▶ [INPUT FOR THIS TASK]
-----

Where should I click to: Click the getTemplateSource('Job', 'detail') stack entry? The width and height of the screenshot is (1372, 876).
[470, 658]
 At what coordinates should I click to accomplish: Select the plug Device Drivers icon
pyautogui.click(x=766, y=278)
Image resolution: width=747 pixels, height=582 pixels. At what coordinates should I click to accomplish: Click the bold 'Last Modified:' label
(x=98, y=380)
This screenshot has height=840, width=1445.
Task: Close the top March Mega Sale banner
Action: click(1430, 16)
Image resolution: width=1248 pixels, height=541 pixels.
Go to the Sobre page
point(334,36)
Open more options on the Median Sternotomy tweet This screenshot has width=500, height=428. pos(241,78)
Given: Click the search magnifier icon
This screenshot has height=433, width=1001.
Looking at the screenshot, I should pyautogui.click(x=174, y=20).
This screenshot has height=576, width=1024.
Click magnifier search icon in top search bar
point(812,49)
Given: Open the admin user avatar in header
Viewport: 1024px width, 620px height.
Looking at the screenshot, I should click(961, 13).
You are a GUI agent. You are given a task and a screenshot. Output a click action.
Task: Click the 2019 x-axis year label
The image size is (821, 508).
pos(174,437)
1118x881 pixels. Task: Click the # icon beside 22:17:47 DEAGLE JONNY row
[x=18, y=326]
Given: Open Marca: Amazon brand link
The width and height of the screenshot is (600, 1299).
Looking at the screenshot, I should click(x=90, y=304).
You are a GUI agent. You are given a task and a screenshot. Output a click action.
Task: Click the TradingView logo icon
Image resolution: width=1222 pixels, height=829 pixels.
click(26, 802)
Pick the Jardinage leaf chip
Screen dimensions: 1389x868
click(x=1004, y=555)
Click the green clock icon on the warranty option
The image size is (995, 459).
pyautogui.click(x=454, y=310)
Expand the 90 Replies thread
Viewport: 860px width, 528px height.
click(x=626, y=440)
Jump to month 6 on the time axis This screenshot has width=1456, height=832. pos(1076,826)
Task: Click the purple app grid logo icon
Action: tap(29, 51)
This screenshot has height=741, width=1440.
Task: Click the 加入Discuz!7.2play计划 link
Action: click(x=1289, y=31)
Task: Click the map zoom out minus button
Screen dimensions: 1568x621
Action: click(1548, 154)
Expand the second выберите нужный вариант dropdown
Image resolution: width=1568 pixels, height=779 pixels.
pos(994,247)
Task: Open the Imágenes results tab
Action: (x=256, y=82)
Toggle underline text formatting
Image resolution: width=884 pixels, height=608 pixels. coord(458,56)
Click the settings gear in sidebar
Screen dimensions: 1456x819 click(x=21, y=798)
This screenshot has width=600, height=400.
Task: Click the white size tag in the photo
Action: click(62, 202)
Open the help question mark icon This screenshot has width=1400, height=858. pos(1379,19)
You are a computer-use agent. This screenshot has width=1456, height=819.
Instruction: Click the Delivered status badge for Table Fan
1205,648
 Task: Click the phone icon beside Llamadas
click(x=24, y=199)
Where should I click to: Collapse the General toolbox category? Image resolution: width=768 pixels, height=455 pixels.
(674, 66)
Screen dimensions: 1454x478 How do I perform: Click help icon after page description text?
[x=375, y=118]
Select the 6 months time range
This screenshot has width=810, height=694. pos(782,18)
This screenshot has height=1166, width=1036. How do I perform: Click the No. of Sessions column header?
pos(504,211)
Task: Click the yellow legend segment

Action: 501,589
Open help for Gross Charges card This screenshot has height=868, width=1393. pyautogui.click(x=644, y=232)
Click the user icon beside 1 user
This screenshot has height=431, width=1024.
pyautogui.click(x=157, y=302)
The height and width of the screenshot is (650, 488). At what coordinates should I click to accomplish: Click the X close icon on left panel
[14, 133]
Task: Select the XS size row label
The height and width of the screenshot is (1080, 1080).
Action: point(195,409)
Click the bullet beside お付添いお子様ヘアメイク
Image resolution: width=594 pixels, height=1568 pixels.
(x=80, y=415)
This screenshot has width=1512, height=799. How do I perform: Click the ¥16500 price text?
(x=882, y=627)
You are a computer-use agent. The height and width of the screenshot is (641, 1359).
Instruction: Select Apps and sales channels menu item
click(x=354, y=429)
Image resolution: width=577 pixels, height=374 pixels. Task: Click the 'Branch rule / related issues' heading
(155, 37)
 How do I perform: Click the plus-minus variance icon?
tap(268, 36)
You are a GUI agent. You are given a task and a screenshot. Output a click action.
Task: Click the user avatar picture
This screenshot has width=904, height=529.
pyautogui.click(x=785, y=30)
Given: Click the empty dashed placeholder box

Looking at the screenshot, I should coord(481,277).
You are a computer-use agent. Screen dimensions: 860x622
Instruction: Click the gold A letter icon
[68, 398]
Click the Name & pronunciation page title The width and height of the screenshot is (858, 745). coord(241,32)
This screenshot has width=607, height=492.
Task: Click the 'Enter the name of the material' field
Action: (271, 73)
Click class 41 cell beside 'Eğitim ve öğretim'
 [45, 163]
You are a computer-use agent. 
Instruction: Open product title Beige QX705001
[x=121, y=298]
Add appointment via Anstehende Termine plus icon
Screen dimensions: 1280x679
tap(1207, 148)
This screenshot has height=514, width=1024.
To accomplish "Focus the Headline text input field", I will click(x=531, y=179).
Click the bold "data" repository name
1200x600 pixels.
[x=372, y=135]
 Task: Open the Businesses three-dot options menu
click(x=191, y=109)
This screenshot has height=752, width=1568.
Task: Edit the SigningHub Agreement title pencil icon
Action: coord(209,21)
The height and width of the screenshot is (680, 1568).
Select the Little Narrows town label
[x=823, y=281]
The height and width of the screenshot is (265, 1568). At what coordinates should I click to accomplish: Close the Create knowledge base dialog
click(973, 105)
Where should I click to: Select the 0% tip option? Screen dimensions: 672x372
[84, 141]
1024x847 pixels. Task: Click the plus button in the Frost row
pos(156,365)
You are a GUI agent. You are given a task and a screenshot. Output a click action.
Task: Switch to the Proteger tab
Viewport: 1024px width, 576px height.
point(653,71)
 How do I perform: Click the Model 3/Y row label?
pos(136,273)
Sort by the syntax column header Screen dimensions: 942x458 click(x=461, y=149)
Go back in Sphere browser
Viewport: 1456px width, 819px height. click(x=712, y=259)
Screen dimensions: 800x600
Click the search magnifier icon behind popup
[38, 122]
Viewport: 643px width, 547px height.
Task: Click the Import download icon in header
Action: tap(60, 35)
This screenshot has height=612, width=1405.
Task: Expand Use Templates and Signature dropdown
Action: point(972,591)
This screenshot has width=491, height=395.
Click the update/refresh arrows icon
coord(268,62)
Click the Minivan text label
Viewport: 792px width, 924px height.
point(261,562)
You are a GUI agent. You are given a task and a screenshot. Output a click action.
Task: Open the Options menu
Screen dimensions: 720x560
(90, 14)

-----

▶ [WORK TO BE COMPLETED] Set down the whole listing again, exactly as it was given.

▶ [TASK ANSWER]
Where should I click to: Click the getTemplateSource('Job', 'detail') stack entry? The width and height of the screenshot is (1372, 876).
[470, 658]
 At what coordinates should I click to accomplish: Select the plug Device Drivers icon
pyautogui.click(x=766, y=278)
Image resolution: width=747 pixels, height=582 pixels. At what coordinates should I click to accomplish: Click the bold 'Last Modified:' label
(x=98, y=380)
This screenshot has height=840, width=1445.
Task: Close the top March Mega Sale banner
Action: click(1430, 16)
Image resolution: width=1248 pixels, height=541 pixels.
Go to the Sobre page
point(334,36)
Open more options on the Median Sternotomy tweet This screenshot has width=500, height=428. pos(241,78)
Given: Click the search magnifier icon
This screenshot has height=433, width=1001.
Looking at the screenshot, I should pyautogui.click(x=174, y=20).
This screenshot has height=576, width=1024.
Click magnifier search icon in top search bar
point(812,49)
Given: Open the admin user avatar in header
Viewport: 1024px width, 620px height.
Looking at the screenshot, I should click(961, 13).
You are a GUI agent. You are given a task and a screenshot. Output a click action.
Task: Click the 2019 x-axis year label
The image size is (821, 508).
pos(174,437)
1118x881 pixels. Task: Click the # icon beside 22:17:47 DEAGLE JONNY row
[x=18, y=326]
Given: Open Marca: Amazon brand link
The width and height of the screenshot is (600, 1299).
Looking at the screenshot, I should click(x=90, y=304).
You are a GUI agent. You are given a task and a screenshot. Output a click action.
Task: Click the TradingView logo icon
Image resolution: width=1222 pixels, height=829 pixels.
click(26, 802)
Pick the Jardinage leaf chip
Screen dimensions: 1389x868
click(x=1004, y=555)
Click the green clock icon on the warranty option
The image size is (995, 459).
pyautogui.click(x=454, y=310)
Expand the 90 Replies thread
Viewport: 860px width, 528px height.
click(x=626, y=440)
Jump to month 6 on the time axis This screenshot has width=1456, height=832. pos(1076,826)
Task: Click the purple app grid logo icon
Action: tap(29, 51)
This screenshot has height=741, width=1440.
Task: Click the 加入Discuz!7.2play计划 link
Action: click(x=1289, y=31)
Task: Click the map zoom out minus button
Screen dimensions: 1568x621
Action: click(1548, 154)
Expand the second выберите нужный вариант dropdown
Image resolution: width=1568 pixels, height=779 pixels.
pos(994,247)
Task: Open the Imágenes results tab
Action: (x=256, y=82)
Toggle underline text formatting
Image resolution: width=884 pixels, height=608 pixels. coord(458,56)
Click the settings gear in sidebar
Screen dimensions: 1456x819 click(x=21, y=798)
This screenshot has width=600, height=400.
Task: Click the white size tag in the photo
Action: click(62, 202)
Open the help question mark icon This screenshot has width=1400, height=858. pos(1379,19)
You are a computer-use agent. This screenshot has width=1456, height=819.
Instruction: Click the Delivered status badge for Table Fan
1205,648
 Task: Click the phone icon beside Llamadas
click(x=24, y=199)
Where should I click to: Collapse the General toolbox category? Image resolution: width=768 pixels, height=455 pixels.
(674, 66)
Screen dimensions: 1454x478 How do I perform: Click help icon after page description text?
[x=375, y=118]
Select the 6 months time range
This screenshot has width=810, height=694. pos(782,18)
This screenshot has height=1166, width=1036. How do I perform: Click the No. of Sessions column header?
pos(504,211)
Task: Click the yellow legend segment

Action: 501,589
Open help for Gross Charges card This screenshot has height=868, width=1393. pyautogui.click(x=644, y=232)
Click the user icon beside 1 user
This screenshot has height=431, width=1024.
pyautogui.click(x=157, y=302)
The height and width of the screenshot is (650, 488). At what coordinates should I click to accomplish: Click the X close icon on left panel
[14, 133]
Task: Select the XS size row label
The height and width of the screenshot is (1080, 1080).
Action: point(195,409)
Click the bullet beside お付添いお子様ヘアメイク
Image resolution: width=594 pixels, height=1568 pixels.
(x=80, y=415)
This screenshot has width=1512, height=799. How do I perform: Click the ¥16500 price text?
(x=882, y=627)
You are a computer-use agent. The height and width of the screenshot is (641, 1359).
Instruction: Select Apps and sales channels menu item
click(x=354, y=429)
Image resolution: width=577 pixels, height=374 pixels. Task: Click the 'Branch rule / related issues' heading
(155, 37)
 How do I perform: Click the plus-minus variance icon?
tap(268, 36)
You are a GUI agent. You are given a task and a screenshot. Output a click action.
Task: Click the user avatar picture
This screenshot has width=904, height=529.
pyautogui.click(x=785, y=30)
Given: Click the empty dashed placeholder box

Looking at the screenshot, I should coord(481,277).
You are a computer-use agent. Screen dimensions: 860x622
Instruction: Click the gold A letter icon
[68, 398]
Click the Name & pronunciation page title The width and height of the screenshot is (858, 745). coord(241,32)
This screenshot has width=607, height=492.
Task: Click the 'Enter the name of the material' field
Action: (271, 73)
Click class 41 cell beside 'Eğitim ve öğretim'
 [45, 163]
You are a computer-use agent. 
Instruction: Open product title Beige QX705001
[x=121, y=298]
Add appointment via Anstehende Termine plus icon
Screen dimensions: 1280x679
tap(1207, 148)
This screenshot has height=514, width=1024.
To accomplish "Focus the Headline text input field", I will click(x=531, y=179).
Click the bold "data" repository name
1200x600 pixels.
[x=372, y=135]
 Task: Open the Businesses three-dot options menu
click(x=191, y=109)
This screenshot has height=752, width=1568.
Task: Edit the SigningHub Agreement title pencil icon
Action: coord(209,21)
The height and width of the screenshot is (680, 1568).
Select the Little Narrows town label
[x=823, y=281]
The height and width of the screenshot is (265, 1568). At what coordinates should I click to accomplish: Close the Create knowledge base dialog
click(973, 105)
Where should I click to: Select the 0% tip option? Screen dimensions: 672x372
[84, 141]
1024x847 pixels. Task: Click the plus button in the Frost row
pos(156,365)
You are a GUI agent. You are given a task and a screenshot. Output a click action.
Task: Switch to the Proteger tab
Viewport: 1024px width, 576px height.
point(653,71)
 How do I perform: Click the Model 3/Y row label?
pos(136,273)
Sort by the syntax column header Screen dimensions: 942x458 click(x=461, y=149)
Go back in Sphere browser
Viewport: 1456px width, 819px height. click(x=712, y=259)
Screen dimensions: 800x600
Click the search magnifier icon behind popup
[38, 122]
Viewport: 643px width, 547px height.
Task: Click the Import download icon in header
Action: tap(60, 35)
This screenshot has height=612, width=1405.
Task: Expand Use Templates and Signature dropdown
Action: point(972,591)
This screenshot has width=491, height=395.
Click the update/refresh arrows icon
coord(268,62)
Click the Minivan text label
Viewport: 792px width, 924px height.
point(261,562)
You are a GUI agent. You are given a task and a screenshot. Output a click action.
Task: Open the Options menu
Screen dimensions: 720x560
(90, 14)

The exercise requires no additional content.